High incidence of immune checkpoint inhibitor therapy related subclinical cardiac dysfunction and myocarditis in patients with extracardiac immune related adverse events

https://doi.org/10.1007/s00392-025-02625-4

Raluca-Ileana Mincu (Essen)1, L. Lampe (Essen)1, S. Margraf (Essen)1, N. Vonderlin (Essen)1, L. Johannsen (Essen)1, A.-A. Mahabadi (Essen)1, T. Rassaf (Essen)1, M. Totzeck (Essen)1

1Universitätsklinikum Essen Klinik für Kardiologie und Angiologie Essen, Deutschland

 

Abstract

Background: Immune checkpoint inhibitors (ICI) have improved survival in patients with advanced cancers. The activation of immunity during ICI therapy may trigger cardiac and extracardiac immune-related adverse events (irAEs). However, the cardio-oncology guideline does not indicate serial echocardiography evaluations in patients under ICI therapy, which may underestimate the incidence of cancer therapy related cardiovascular toxicity (CTR-CVT).

Aim: To determine the incidence of CTR-CVT in cancer patients with extracardiac irAEs under ICI therapy compared to control patients. CTR-CVT was diagnosed based on the cardio-oncology guideline definition. 

Methods: We have analyzed patients scheduled for ICI therapy from the EcoR (Essen cardio-oncology Registry) database from the local cardio-oncology unit between July 2018 and March 2023. Data was collected from the cardio-oncology consultations before ICI therapy start (baseline), at 6 weeks, 6 months and 12 months after therapy start. Patients were divided in two groups: patients diagnosed with extracardiac irAEs (group 1) and patients without extracardiac irAEs (group 2).
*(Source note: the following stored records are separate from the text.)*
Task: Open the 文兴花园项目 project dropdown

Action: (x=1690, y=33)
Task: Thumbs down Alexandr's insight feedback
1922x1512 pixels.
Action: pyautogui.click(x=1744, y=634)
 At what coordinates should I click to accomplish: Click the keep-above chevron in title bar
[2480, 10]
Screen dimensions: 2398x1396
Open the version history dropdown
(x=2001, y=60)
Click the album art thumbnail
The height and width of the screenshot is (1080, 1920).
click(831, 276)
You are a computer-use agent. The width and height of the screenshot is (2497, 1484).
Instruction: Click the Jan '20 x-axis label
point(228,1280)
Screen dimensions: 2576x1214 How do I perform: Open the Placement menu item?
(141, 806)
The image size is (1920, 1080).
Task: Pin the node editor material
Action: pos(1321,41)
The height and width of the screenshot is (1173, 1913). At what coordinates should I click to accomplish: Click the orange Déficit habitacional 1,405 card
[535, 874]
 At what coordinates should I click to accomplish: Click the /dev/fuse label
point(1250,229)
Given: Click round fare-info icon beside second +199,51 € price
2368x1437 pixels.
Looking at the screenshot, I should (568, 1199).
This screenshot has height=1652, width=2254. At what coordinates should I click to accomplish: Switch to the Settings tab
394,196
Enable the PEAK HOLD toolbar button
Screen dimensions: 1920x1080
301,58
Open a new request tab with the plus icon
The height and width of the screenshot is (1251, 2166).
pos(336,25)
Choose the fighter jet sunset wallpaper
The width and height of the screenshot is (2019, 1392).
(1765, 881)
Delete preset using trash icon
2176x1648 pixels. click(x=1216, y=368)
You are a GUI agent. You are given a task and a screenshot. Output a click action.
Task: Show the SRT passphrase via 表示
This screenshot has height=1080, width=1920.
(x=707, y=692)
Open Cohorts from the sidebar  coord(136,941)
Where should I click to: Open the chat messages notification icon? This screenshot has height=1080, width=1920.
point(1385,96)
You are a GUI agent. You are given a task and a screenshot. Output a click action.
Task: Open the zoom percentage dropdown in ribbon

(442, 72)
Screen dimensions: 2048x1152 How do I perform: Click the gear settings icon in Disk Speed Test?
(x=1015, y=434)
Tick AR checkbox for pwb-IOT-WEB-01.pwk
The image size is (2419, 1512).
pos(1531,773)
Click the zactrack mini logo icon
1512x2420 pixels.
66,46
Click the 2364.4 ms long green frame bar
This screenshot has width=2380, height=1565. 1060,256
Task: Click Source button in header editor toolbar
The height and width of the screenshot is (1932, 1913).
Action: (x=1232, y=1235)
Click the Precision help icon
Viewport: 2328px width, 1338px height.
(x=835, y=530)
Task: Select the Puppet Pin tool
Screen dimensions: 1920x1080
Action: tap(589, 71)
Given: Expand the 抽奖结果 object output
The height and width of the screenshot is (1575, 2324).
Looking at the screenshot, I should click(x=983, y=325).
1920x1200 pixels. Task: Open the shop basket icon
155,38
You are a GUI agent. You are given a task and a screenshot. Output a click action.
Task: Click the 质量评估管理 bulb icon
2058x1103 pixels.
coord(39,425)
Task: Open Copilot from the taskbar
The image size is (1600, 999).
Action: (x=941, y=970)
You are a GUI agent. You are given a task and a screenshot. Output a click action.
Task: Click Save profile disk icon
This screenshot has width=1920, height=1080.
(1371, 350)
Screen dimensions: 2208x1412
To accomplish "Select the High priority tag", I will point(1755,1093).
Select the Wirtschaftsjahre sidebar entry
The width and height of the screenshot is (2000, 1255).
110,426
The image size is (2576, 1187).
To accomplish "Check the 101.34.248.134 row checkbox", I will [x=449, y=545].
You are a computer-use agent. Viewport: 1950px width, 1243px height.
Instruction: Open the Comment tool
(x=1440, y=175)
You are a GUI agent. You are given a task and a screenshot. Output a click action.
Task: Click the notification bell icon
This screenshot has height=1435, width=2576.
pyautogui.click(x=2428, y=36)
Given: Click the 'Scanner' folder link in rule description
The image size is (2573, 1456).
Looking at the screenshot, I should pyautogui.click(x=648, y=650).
Results: Out of 2540 patients, we identified 266 individuals (61 ± 14 years, 40.6% female, 86.5% patients with melanoma, 62% with metastatic disease) scheduled for ICI therapy. 104 patients (37.5%) developed extracardiac irAEs (most frequent 15.4% hepatitis, 13.5 % colitis, 7.1 % thyroiditis) and were compared to 162 patients without extracardiac irAEs. Patients in the two groups were not significantly different regarding age, gender, cardiovascular risk factors and history of cardiovascular disease. Patients with extracardiac irAEs had a 2-fold higher risk of cancer therapy related cardiac dysfunction (CTRCD): relative risk (RR) 2 (95% CI 1.46, 2.76), p < 0.001. Most of the patients (98.9%) suffered from a mild CTRCD. The incidence of myocarditis was 10.5% in patients with extracardiac irAEs, compared to 0% in patients without extracardiac irAEs. There were no differences regarding the incidence of arrhythmia and vascular toxicity between the two groups. Overall, patients with extracardiac irAEs showed 39% more cardiovascular toxicity, predominantly mild CTRCD, in 42% of cases diagnosed through a reduction in global longitudinal strain (GLS). This emphasizes the importance of the echocardiography assessment during the cardio-oncology monitoring under ICI therapy.

Conclusion: Patients under ICI therapy with extracardiac irAEs show a twofold higher incidence of mild CTRCD and a high incidence of myocarditis. The early diagnostic of CTR-CVT, including CTRCD and myocarditis cannot be performed in the absence of echocardiography data. This calls to a refining of cardio-oncology surveillance protocols in this patient group, urging the inclusion of echocardiography serial examination of patients with irAEs under ICI therapy. The CTR-CVT is of utmost relevance for the prognosis of cancer survivors.